### Отрывок для чтения
- - -

Фонарь и в наши дни наводит на мысли о смысле жизни...
Фото А. Ланской. Французский пейзаж. 1923. Иллюстрация из книги А. Толстого «Художники русской эмиграции»
Странное чувство рождает многолюдство сегодняшнего города. Проходят люди – и какая-то оптическая загадка: они рядом, но почти не различимы, как на размытом снимке.
Но ведь бывает и по-другому. Выплескивается в городском многолюдстве, приближается поразившее тебя лицо, взгляд. Вот как у Бориса Пастернака в его приписке к письму Марине Цветаевой: «В проходе трамвайного вагона недалеко от меня стояла женщина. Она могла бы быть Вами». Прямого сходства не было, но что-то цветаевское разглядел он «в чертах открытого, хорошего лица» этой женщины и в ее глазах. И словно бы уловил духовное присутствие Марины Цветаевой. И поразился возникшему чувству: «оно такое верное, старинное, издалека укрепленное».
Это – чувство узнавания чего-то неуловимо знакомого, близкого по духу, и в самом деле дошло до нас издалека – с античных времен.

- - -

### Список данных
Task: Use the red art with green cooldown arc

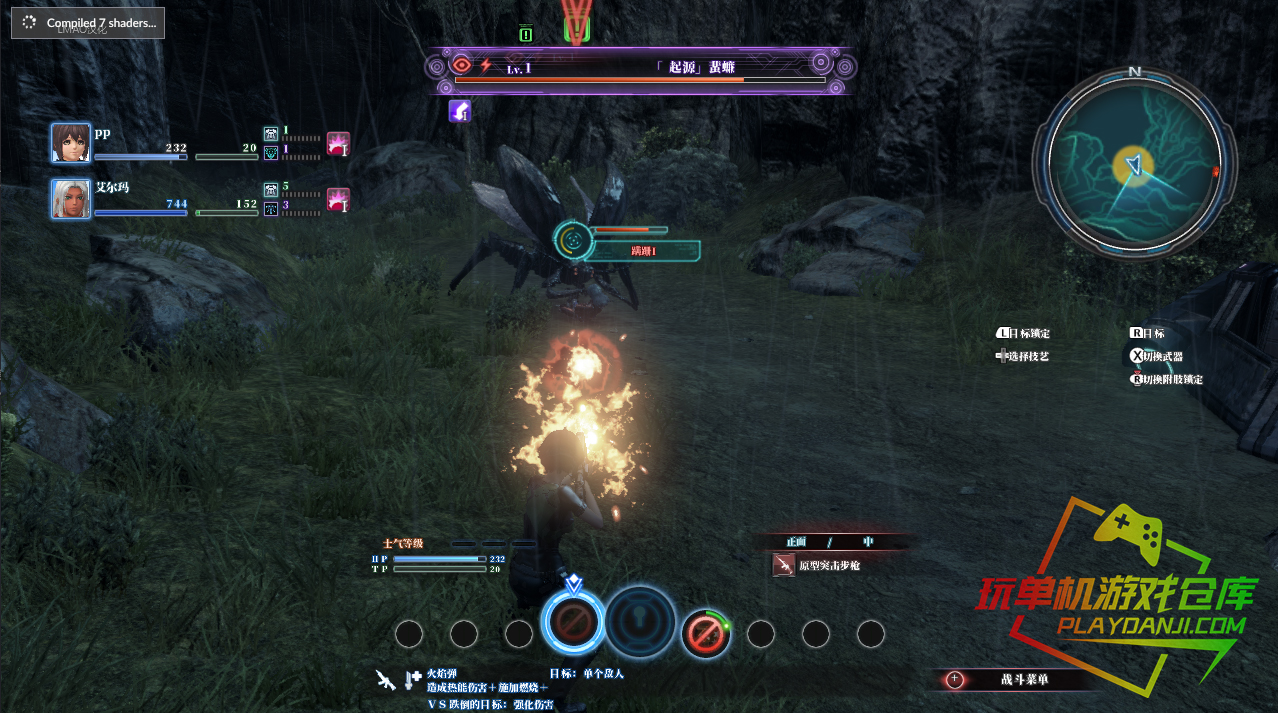Action: (705, 633)
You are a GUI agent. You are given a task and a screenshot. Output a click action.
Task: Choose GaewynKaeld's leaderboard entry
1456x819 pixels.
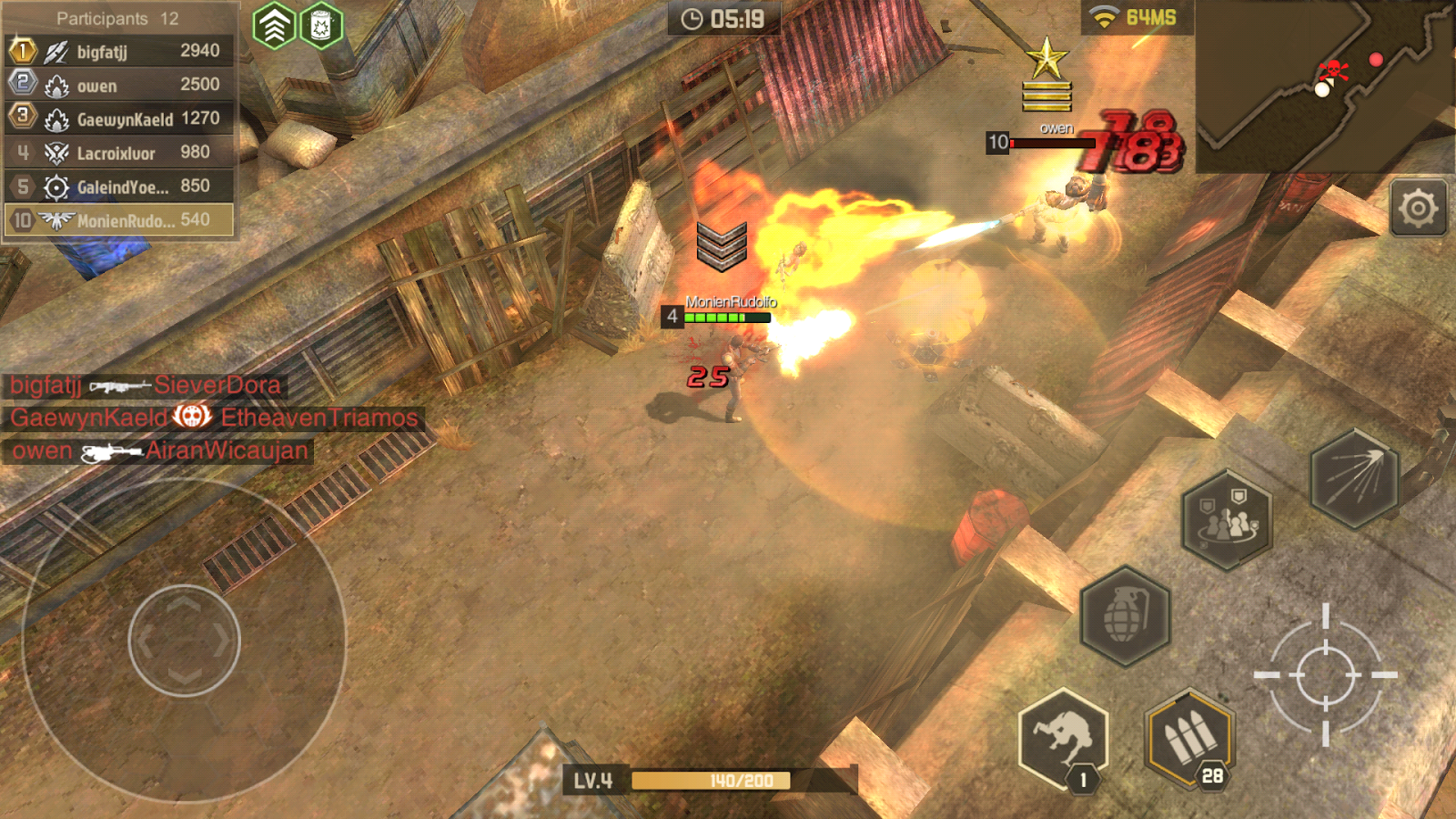click(x=120, y=118)
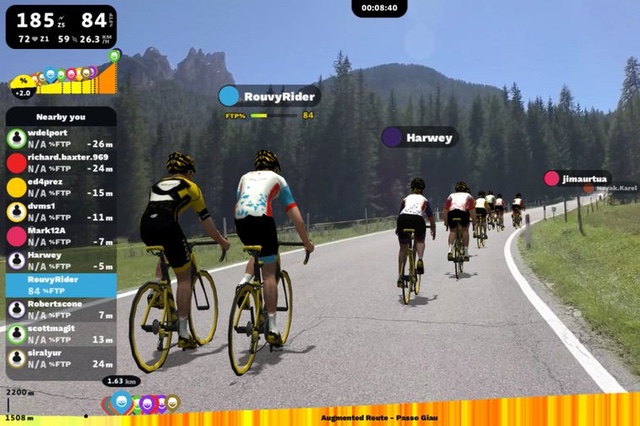This screenshot has width=640, height=426.
Task: Click the RouvyRider name tag with FTP bar
Action: pyautogui.click(x=270, y=96)
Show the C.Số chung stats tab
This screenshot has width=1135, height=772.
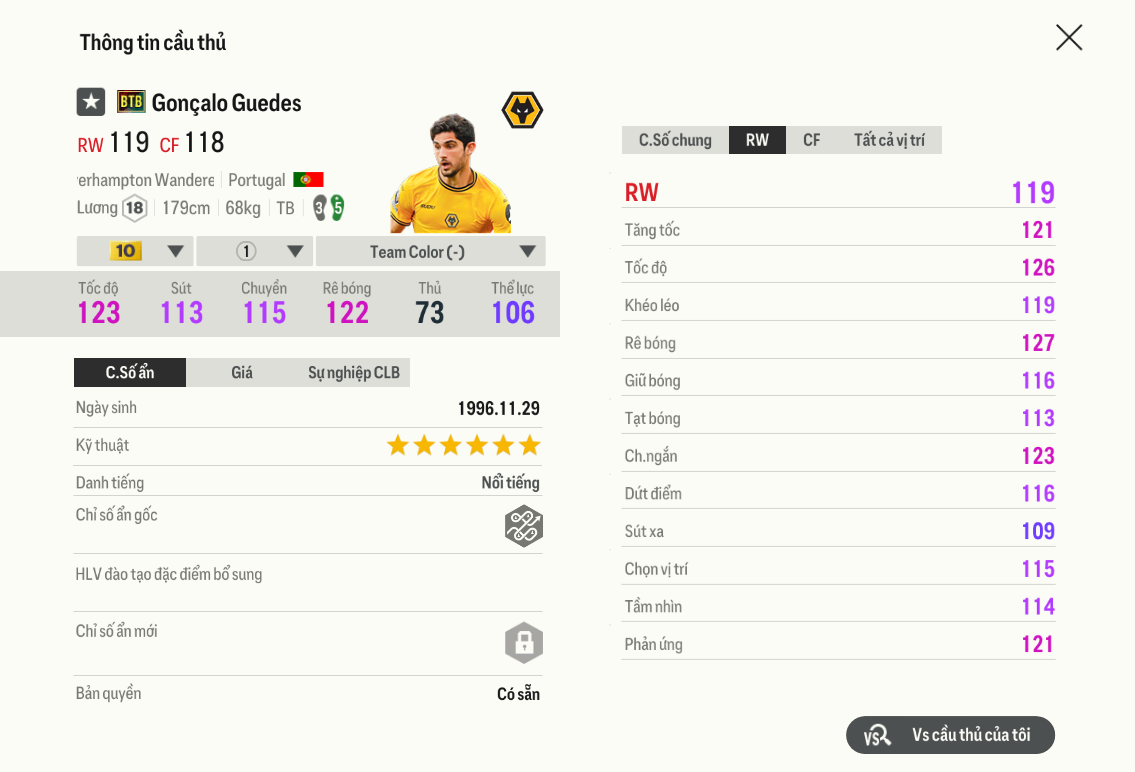[x=675, y=140]
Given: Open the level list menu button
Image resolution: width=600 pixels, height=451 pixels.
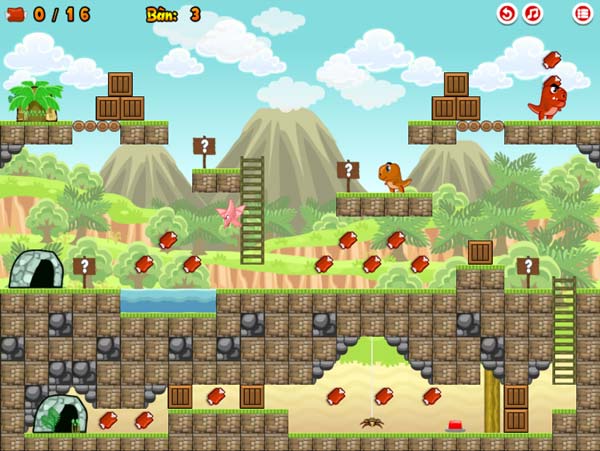Looking at the screenshot, I should pos(582,14).
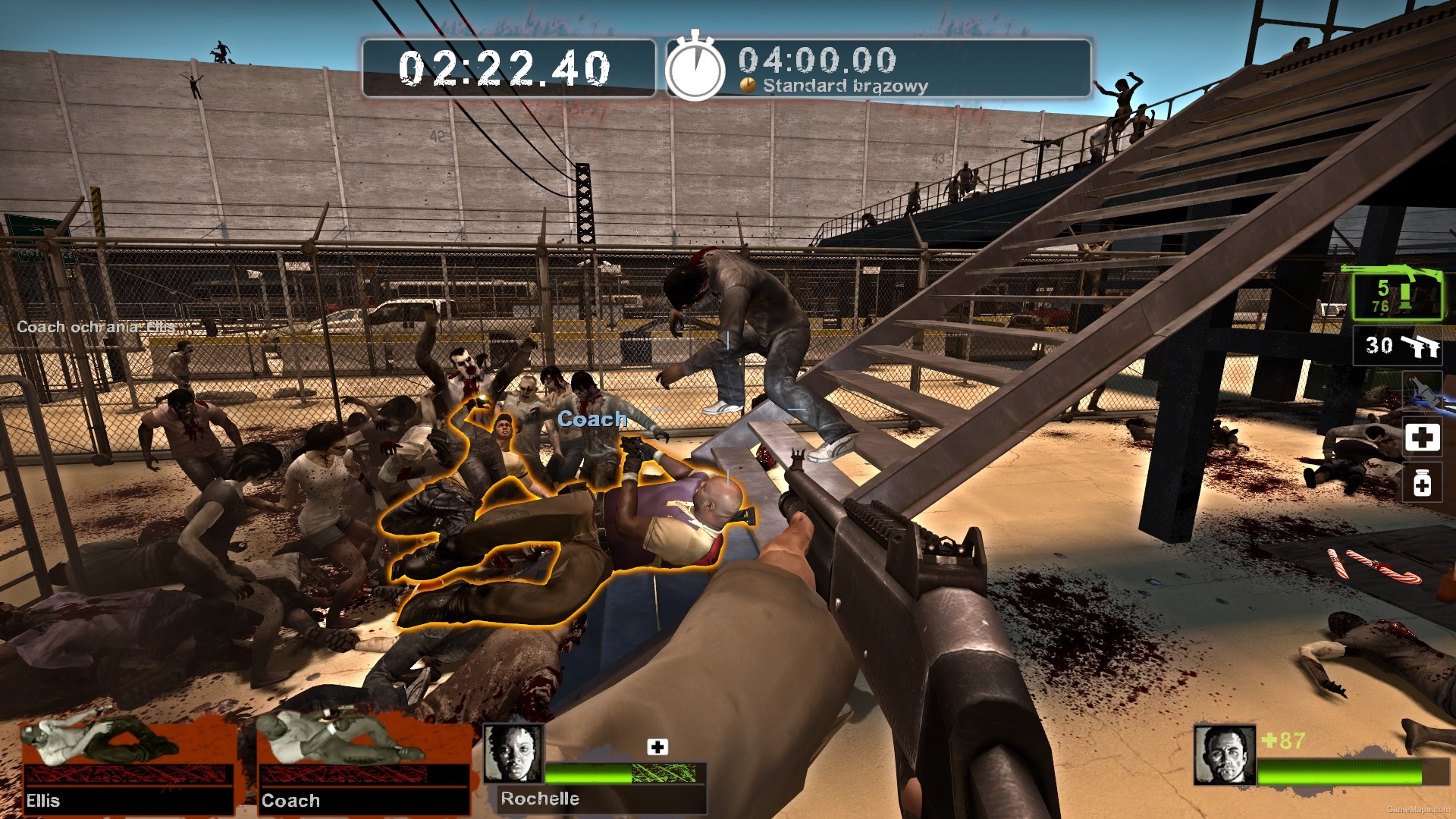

- - -

### Короткая задача
Пожалуйста, приведите ещё раз весь отрывок о чувстве узнавания в городской толпе дословно, ничего не меняя. Список здесь ни при чём.

### В ответ
Фонарь и в наши дни наводит на мысли о смысле жизни...
Фото А. Ланской. Французский пейзаж. 1923. Иллюстрация из книги А. Толстого «Художники русской эмиграции»
Странное чувство рождает многолюдство сегодняшнего города. Проходят люди – и какая-то оптическая загадка: они рядом, но почти не различимы, как на размытом снимке.
Но ведь бывает и по-другому. Выплескивается в городском многолюдстве, приближается поразившее тебя лицо, взгляд. Вот как у Бориса Пастернака в его приписке к письму Марине Цветаевой: «В проходе трамвайного вагона недалеко от меня стояла женщина. Она могла бы быть Вами». Прямого сходства не было, но что-то цветаевское разглядел он «в чертах открытого, хорошего лица» этой женщины и в ее глазах. И словно бы уловил духовное присутствие Марины Цветаевой. И поразился возникшему чувству: «оно такое верное, старинное, издалека укрепленное».
Это – чувство узнавания чего-то неуловимо знакомого, близкого по духу, и в самом деле дошло до нас издалека – с античных времен.